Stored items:
++++++
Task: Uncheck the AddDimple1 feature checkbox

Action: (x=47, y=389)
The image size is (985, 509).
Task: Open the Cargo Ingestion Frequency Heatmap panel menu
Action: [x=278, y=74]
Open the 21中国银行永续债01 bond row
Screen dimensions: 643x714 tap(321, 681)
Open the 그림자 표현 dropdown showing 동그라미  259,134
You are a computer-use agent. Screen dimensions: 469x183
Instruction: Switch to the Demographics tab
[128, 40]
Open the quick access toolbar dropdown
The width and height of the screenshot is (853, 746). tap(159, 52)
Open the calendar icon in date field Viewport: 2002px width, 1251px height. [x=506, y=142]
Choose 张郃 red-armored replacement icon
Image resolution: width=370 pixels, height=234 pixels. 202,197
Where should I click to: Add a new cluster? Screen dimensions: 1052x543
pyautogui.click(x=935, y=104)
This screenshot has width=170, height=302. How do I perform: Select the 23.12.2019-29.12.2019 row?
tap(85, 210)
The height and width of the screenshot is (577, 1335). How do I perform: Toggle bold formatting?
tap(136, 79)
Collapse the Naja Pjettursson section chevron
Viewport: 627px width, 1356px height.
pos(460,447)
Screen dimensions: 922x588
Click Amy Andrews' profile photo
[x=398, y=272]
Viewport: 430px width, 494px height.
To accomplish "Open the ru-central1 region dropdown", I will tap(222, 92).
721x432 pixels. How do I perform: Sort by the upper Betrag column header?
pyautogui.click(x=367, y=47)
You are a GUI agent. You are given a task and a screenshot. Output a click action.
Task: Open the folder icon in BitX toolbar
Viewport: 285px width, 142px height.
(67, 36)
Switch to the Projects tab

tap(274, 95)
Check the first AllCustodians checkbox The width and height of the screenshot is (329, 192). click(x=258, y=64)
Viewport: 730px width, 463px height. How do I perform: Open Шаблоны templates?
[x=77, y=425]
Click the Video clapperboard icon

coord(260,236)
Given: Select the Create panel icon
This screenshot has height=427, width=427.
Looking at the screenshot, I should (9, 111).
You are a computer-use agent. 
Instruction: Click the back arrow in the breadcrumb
++++++
■ **What to produce**
Give every entry again, exactly as it reads.

■ **Result of the task**
Task: Uncheck the AddDimple1 feature checkbox

Action: (x=47, y=389)
The image size is (985, 509).
Task: Open the Cargo Ingestion Frequency Heatmap panel menu
Action: [x=278, y=74]
Open the 21中国银行永续债01 bond row
Screen dimensions: 643x714 tap(321, 681)
Open the 그림자 표현 dropdown showing 동그라미  259,134
You are a computer-use agent. Screen dimensions: 469x183
Instruction: Switch to the Demographics tab
[128, 40]
Open the quick access toolbar dropdown
The width and height of the screenshot is (853, 746). tap(159, 52)
Open the calendar icon in date field Viewport: 2002px width, 1251px height. [x=506, y=142]
Choose 张郃 red-armored replacement icon
Image resolution: width=370 pixels, height=234 pixels. 202,197
Where should I click to: Add a new cluster? Screen dimensions: 1052x543
pyautogui.click(x=935, y=104)
This screenshot has width=170, height=302. How do I perform: Select the 23.12.2019-29.12.2019 row?
tap(85, 210)
The height and width of the screenshot is (577, 1335). How do I perform: Toggle bold formatting?
tap(136, 79)
Collapse the Naja Pjettursson section chevron
Viewport: 627px width, 1356px height.
pos(460,447)
Screen dimensions: 922x588
Click Amy Andrews' profile photo
[x=398, y=272]
Viewport: 430px width, 494px height.
To accomplish "Open the ru-central1 region dropdown", I will tap(222, 92).
721x432 pixels. How do I perform: Sort by the upper Betrag column header?
pyautogui.click(x=367, y=47)
You are a GUI agent. You are given a task and a screenshot. Output a click action.
Task: Open the folder icon in BitX toolbar
Viewport: 285px width, 142px height.
(67, 36)
Switch to the Projects tab

tap(274, 95)
Check the first AllCustodians checkbox The width and height of the screenshot is (329, 192). click(x=258, y=64)
Viewport: 730px width, 463px height. How do I perform: Open Шаблоны templates?
[x=77, y=425]
Click the Video clapperboard icon

coord(260,236)
Given: Select the Create panel icon
This screenshot has height=427, width=427.
Looking at the screenshot, I should (9, 111).
You are a computer-use agent. 
Instruction: Click the back arrow in the breadcrumb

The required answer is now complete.